Following the resolution of the Organization of American States (OAS) against the regime of Daniel Ortega and Rosario Murillo, Vivanco said the efforts of the regime to justify the arrest of 16 opposition leaders and from the private sector, in recent weeks, “are not taken seriously” by any democratic government.

Likewise, he argues that with the large amount of information that exists about Nicaragua, “everyone knows that there is a blatant abuse of power by the dictators and that what they are doing is paving the way to steal the next presidential elections.”

During an interview on the Esta Noche program, Vivanco warned that even though Ortega and Murillo “exercise power in a brutal way,” they are planning to “steal the elections” with “the fantasy” that in this way “they will repair, to some degree, the legitimacy they’ve lost.”
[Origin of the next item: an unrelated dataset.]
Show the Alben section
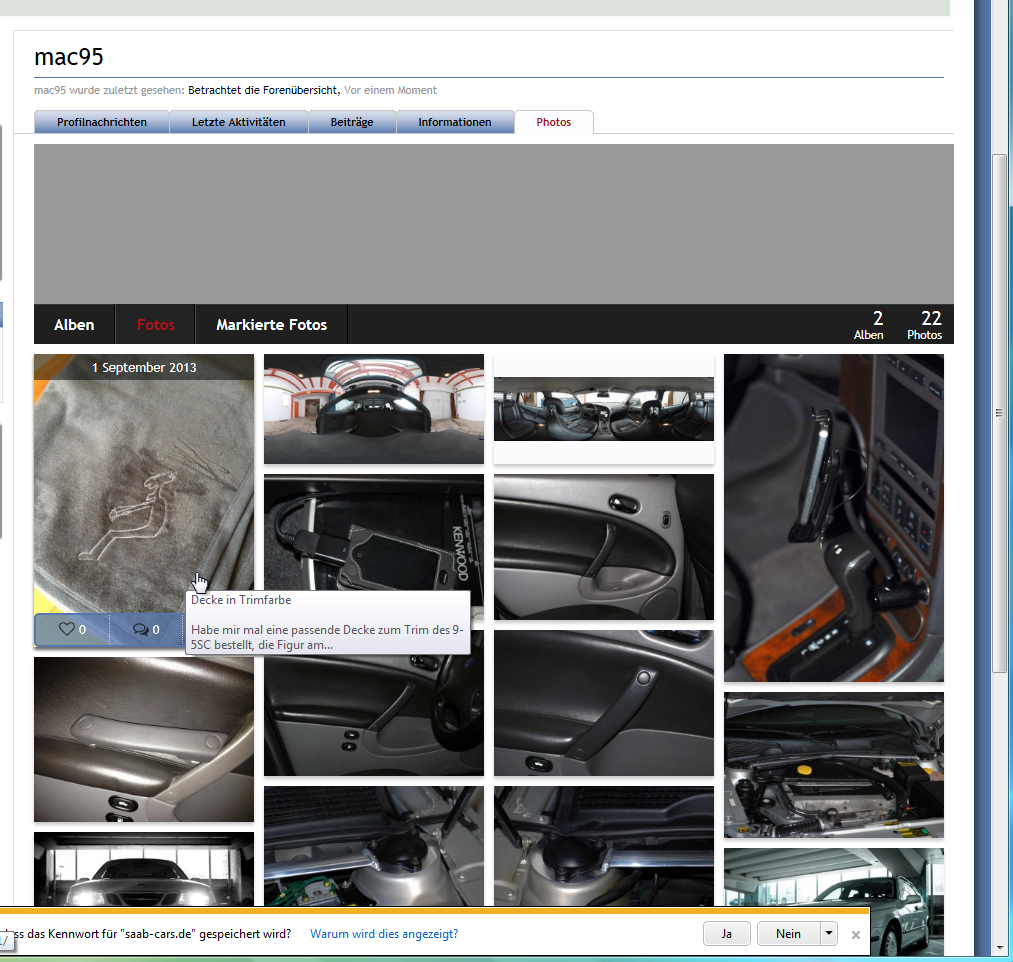1013x962 pixels. pos(74,324)
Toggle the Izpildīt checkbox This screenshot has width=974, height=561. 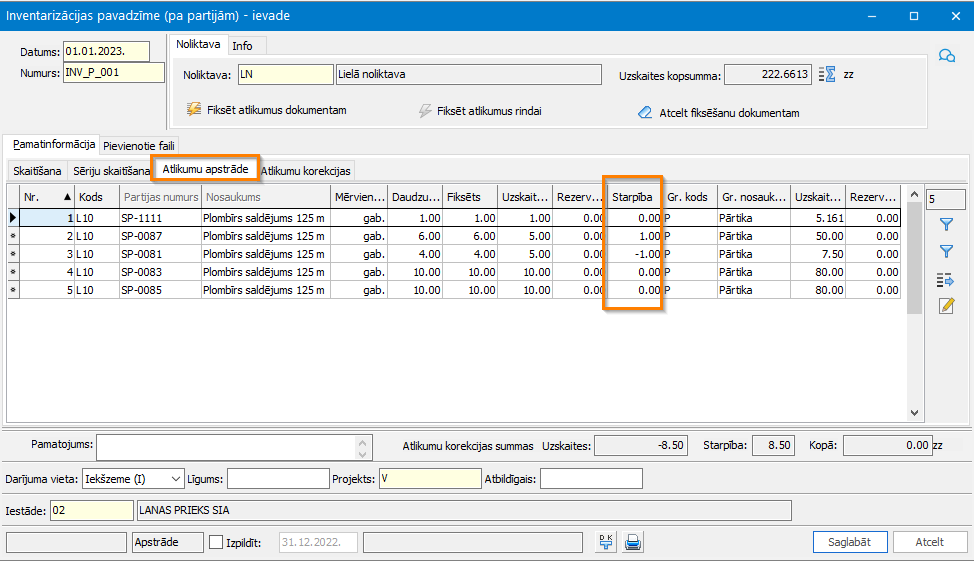(217, 542)
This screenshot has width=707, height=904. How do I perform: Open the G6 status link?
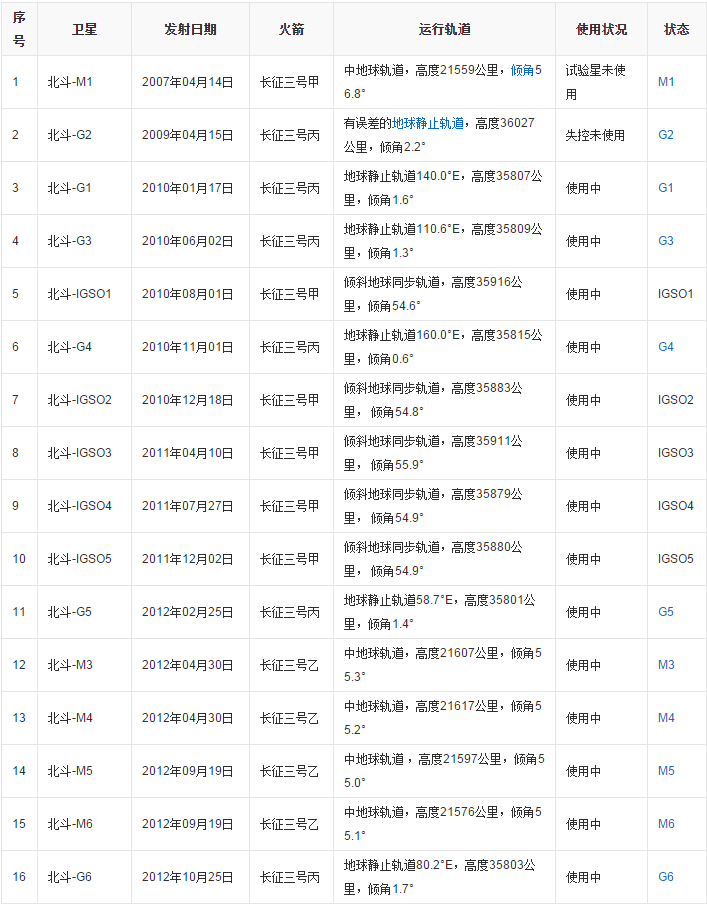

However, he affirms that the regime “lacks legitimacy” and the OAS resolution, with the favorable vote of 26 countries, allows the discussion on the political crisis in Nicaragua to be moved to the United Nations.

Vivanco believes that the sanctions imposed by the United States, Canada and the European Union on officials of the regime “are not enough.” He said it is necessary to “continue gradually increasing the pressure.”

Of the 16 detained in the last two weeks in Nicaragua, at least 12 of them have not had any communication with their families or with their defense lawyers. They are completely kidnapped and isolated. How do you assess this situation from the perspective of the right to defense and human rights?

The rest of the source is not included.